Gash Point, elevation 8,886 feet, is located in the Bitterroot Mountains near Victor, Montana. The mountain is not well known or used by hikers or mountaineers, so the trail is not maintained. That means a bit of roughing it, but also a pleasant solitude. Things are very different in the winter. Gash Point is one of the Bitterroot's best and most popular back-county ski areas. Gash Creek and Gash Point got their name after a certain Jim Gash, who lived along the creek in the early 1870s. In 2006, a massive fire destroyed over 8,500 acres of forest. One good result was that the fire also burnt the dense undergrowth that had made hiking to Gash Point difficult. The trees are growing back and animals have returned as nature is reclaiming its territory. Keep in mind that after a few hundred yards on the trailhead, you will enter the Designated Wilderness, with the specific wilderness rules.

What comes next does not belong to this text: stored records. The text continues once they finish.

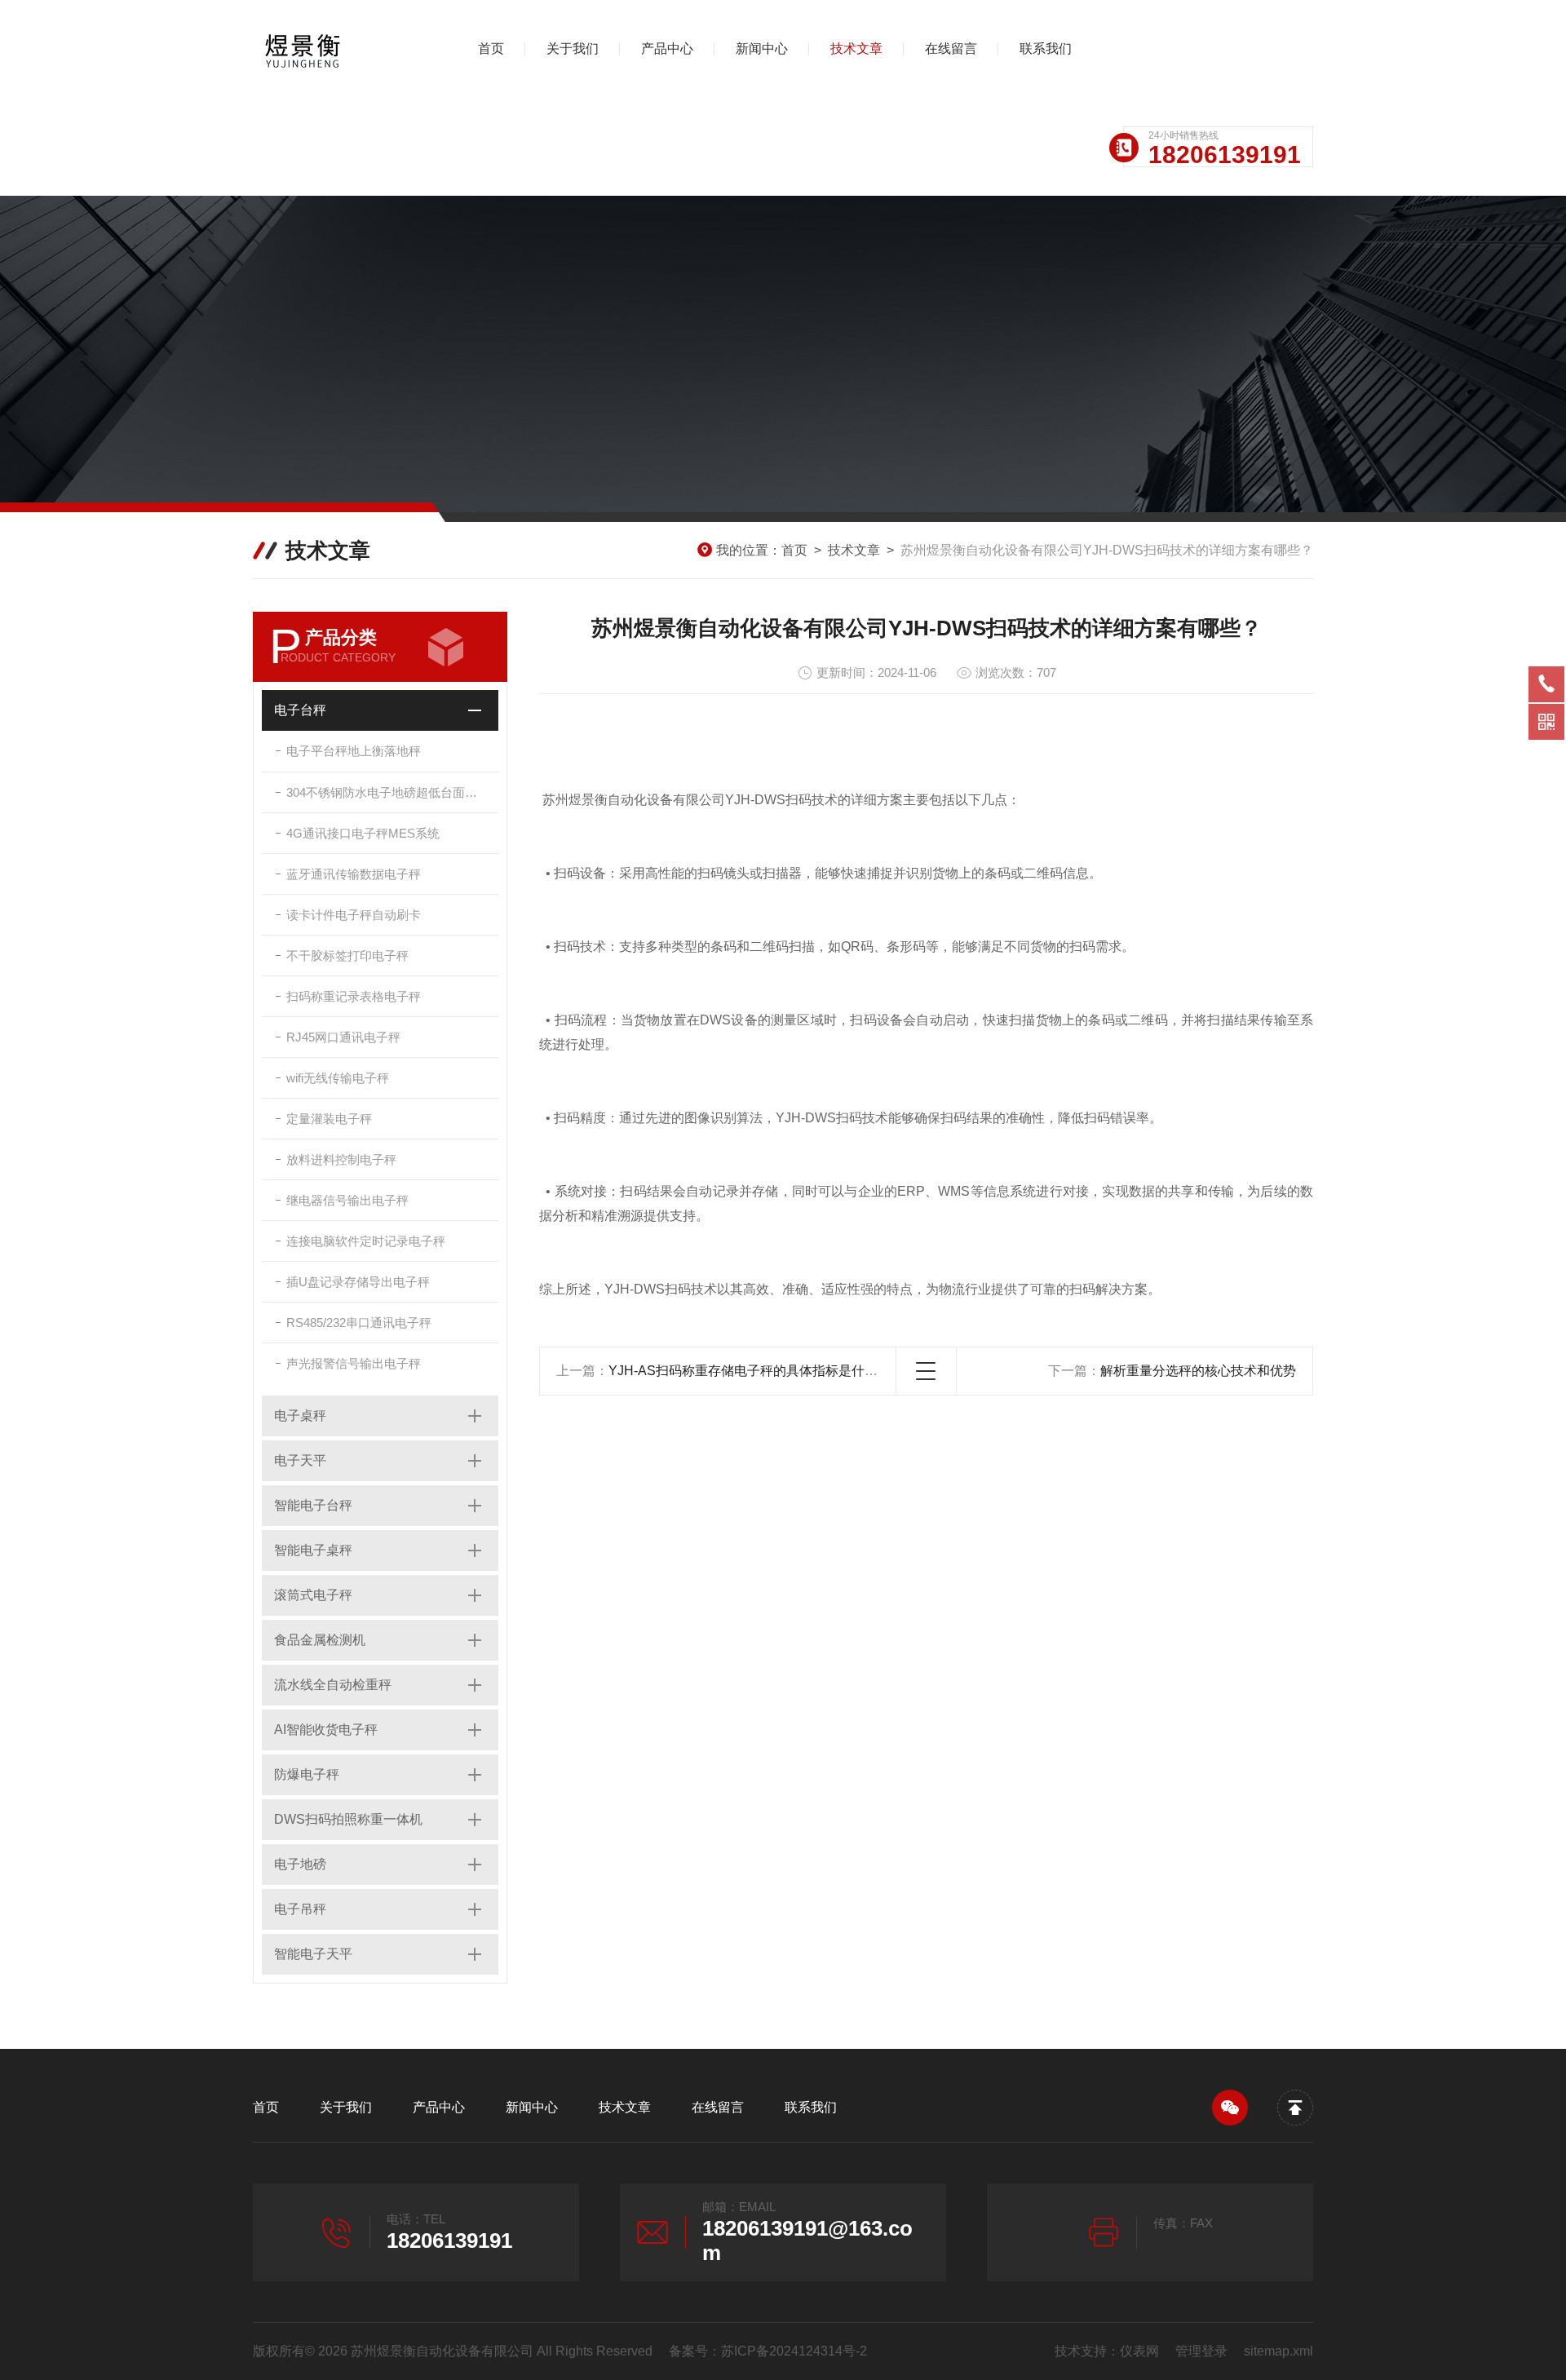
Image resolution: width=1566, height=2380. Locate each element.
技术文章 (856, 48)
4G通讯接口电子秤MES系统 (363, 833)
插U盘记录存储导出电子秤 (358, 1282)
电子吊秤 (300, 1909)
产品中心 (667, 48)
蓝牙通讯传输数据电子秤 (353, 874)
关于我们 (572, 48)
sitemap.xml (1278, 2351)
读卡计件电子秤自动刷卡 (353, 915)
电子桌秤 (300, 1415)
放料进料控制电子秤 (341, 1159)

Tinkham Mountain, elevation 8,442 feet, is located in the Lewis Range of Glacier National Park. The trail starts at the Two Medicine Campground, and is about 21 miles on a round trip. The trail is good in most parts until you reach the last mile. The Goat Trail leads around the upper reaches of the mountain with exposed cliffs, gaining 3,279 feet in elevation. You will cross the Continental Divide at Cut Bank Pass and lose about 700 feet of elevation. The trailhead is located off the Two Medicine Campground. The starting point of several available trails is right after crossing the bridge. On the way to Tinkham Mountain you will cross two passes: Cut Bank and Pitamakan.
Mad Wolf Mountain
Mad Wolf Mountain, elevation 8,341 feet, is located in the Lewis Range in Glacier National Park, west of the Blackfeet Indian Reservation, rising sharply above the Great Plains. And that is the biggest allure of climbing this mountain, where the eastern windswept face meets the prairies. The jagged landscape, scoured by glaciers, changes rapidly into the endless fields of grass and soft rolling hills of the Great Plains. The views from the summit of Mad Wolf are vast and spectacular. You can see the Sweet Grass Hills rising more than 3,000 feet from the surrounding flat prairies. Also, the tree line is fairly low, so you will have unobstructed views early on at low elevations. There is plenty of wildlife – bears, mountain goats, and bighorn sheep. The most-used trailhead is near Cut Bank Campground. There is also a network of gravel roads through the Blackfoot Reservation that will take you to the top of Cut Bank Ridge, but you need a Blackfoot Recreation Permit.